Nintendo TVii is plagued by a laundry list of other faults that will need to be ironed out in the future too, like stuttering menus, lengthy load times and the fact that DVR support isn’t currently available. (Or Hulu. Or Netflix.) Comments you make will also get double-posted to Facebook twice if you’ve got it and Twitter linked and you tie TVii to both. Really, what we’ve been given access to today is more like Nintendo TVii Beta, a glimpse of what the service could offer someday.
But there is one saving grace for TVii right now, in its current form – sports. Watching a live game with TVii running on the GamePad is very, very cool. I actually tested this out before heading over to NBC’s comedies, catching parts of the Poinsettia Bowl on ESPN and the end of the Timberwolves vs. Thunder NBA game.
A full record of every play in the game, in order, with stats and visual aids.
Watching both games rocked. I’m not personally a fan of any of the teams who were playing, but the streaming, constantly updated info on the GamePad screen made me feel more invested. For the football game, a display of the field gave a diagram of every single play, letting you scroll back and forth through the entire game and see every run, pass, fumble and field goal. And comment on any of them, any time after they’d happened.

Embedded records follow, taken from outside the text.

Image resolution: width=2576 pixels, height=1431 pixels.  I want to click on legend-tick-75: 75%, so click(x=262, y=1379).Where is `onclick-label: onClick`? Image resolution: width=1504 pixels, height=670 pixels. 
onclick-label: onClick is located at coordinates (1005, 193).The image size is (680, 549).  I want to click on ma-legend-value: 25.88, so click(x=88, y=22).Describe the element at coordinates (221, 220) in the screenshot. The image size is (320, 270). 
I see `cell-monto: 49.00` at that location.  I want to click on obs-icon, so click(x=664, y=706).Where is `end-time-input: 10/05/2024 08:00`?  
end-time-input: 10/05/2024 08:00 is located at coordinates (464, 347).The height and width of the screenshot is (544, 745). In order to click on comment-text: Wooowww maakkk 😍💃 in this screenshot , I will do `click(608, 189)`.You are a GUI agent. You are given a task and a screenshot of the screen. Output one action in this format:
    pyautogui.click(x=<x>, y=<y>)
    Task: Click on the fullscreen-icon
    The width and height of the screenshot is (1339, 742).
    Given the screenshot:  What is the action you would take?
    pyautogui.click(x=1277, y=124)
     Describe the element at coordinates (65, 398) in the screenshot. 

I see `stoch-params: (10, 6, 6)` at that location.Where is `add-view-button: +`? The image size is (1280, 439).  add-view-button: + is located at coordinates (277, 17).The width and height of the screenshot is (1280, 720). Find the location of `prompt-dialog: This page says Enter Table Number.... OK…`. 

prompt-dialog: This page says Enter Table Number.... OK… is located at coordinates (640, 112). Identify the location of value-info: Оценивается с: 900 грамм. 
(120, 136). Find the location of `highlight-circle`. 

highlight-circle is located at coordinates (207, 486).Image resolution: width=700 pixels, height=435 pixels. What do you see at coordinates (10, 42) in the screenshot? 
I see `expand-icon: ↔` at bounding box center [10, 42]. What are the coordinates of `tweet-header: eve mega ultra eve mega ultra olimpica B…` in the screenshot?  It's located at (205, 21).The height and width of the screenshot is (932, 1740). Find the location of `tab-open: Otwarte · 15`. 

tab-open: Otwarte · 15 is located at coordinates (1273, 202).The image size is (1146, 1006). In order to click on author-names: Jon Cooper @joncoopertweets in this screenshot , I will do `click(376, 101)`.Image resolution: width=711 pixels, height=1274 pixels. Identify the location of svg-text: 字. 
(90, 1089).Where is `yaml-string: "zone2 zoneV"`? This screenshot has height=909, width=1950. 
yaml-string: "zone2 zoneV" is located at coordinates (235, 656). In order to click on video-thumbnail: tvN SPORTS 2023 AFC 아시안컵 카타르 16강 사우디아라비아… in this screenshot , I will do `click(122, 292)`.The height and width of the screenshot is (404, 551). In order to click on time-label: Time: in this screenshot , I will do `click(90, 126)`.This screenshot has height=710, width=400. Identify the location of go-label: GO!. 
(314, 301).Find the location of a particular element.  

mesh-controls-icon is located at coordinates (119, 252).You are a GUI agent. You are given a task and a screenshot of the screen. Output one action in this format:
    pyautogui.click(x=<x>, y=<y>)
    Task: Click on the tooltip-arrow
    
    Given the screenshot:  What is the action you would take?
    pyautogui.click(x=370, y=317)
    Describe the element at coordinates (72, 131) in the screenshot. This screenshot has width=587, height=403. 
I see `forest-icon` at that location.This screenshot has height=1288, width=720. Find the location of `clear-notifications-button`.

For basketball, a similar court diagram gave you a visual indicator of where shots had just been launched from on the floor and whether or not they made it through the net. Constantly-updated “moments,” each available for commentary, keep a continuous scroll on the right side of the GamePad screen as well. I was impressed with the speed – when Westbrook went to the line to shoot a free throw and made it, the GamePad said exactly that and invited your comment. When he hit the second one in a row, the post about him making the first shot auto-updated itself to read that he’d made both.
It may seem to be a subtle thing, but even a not-so-much-of-a sports fan like myself could see the appeal here. I can’t wait to see how the Miiverse, Facebook and Twitter explode during huge live events like the Super Bowl.
For basketball, see where every shot in the game was launched from in one image.
And so concluded my first evening with Nintendo TVii. Will I use it again? I think I will, especially to show my friends and family how it interacts with sporting events and connects you to other Wii U-owning fans watching the same games along with you. But I’d like to see Nintendo address some of the issues I encountered here when rolling out future updates for the software. We know they’re coming, as DVR support, Hulu and Netflix integration are still being prepped. So maybe, when those updates arrive, they can also give us a menu option that lets us toggle off things like “I commented on a TV Moment. I commented on a TV Moment. I commented on a TV Moment.”
Because, if they do, I may be more likely to want to comment on more TV moments.
The verdict: Nintendo TVii is kind of incomplete, definitely clunky and maybe more of a hassle than it's worth in its current form. But the potential is definitely there.
We'll just have to wait for that potential to be unlocked.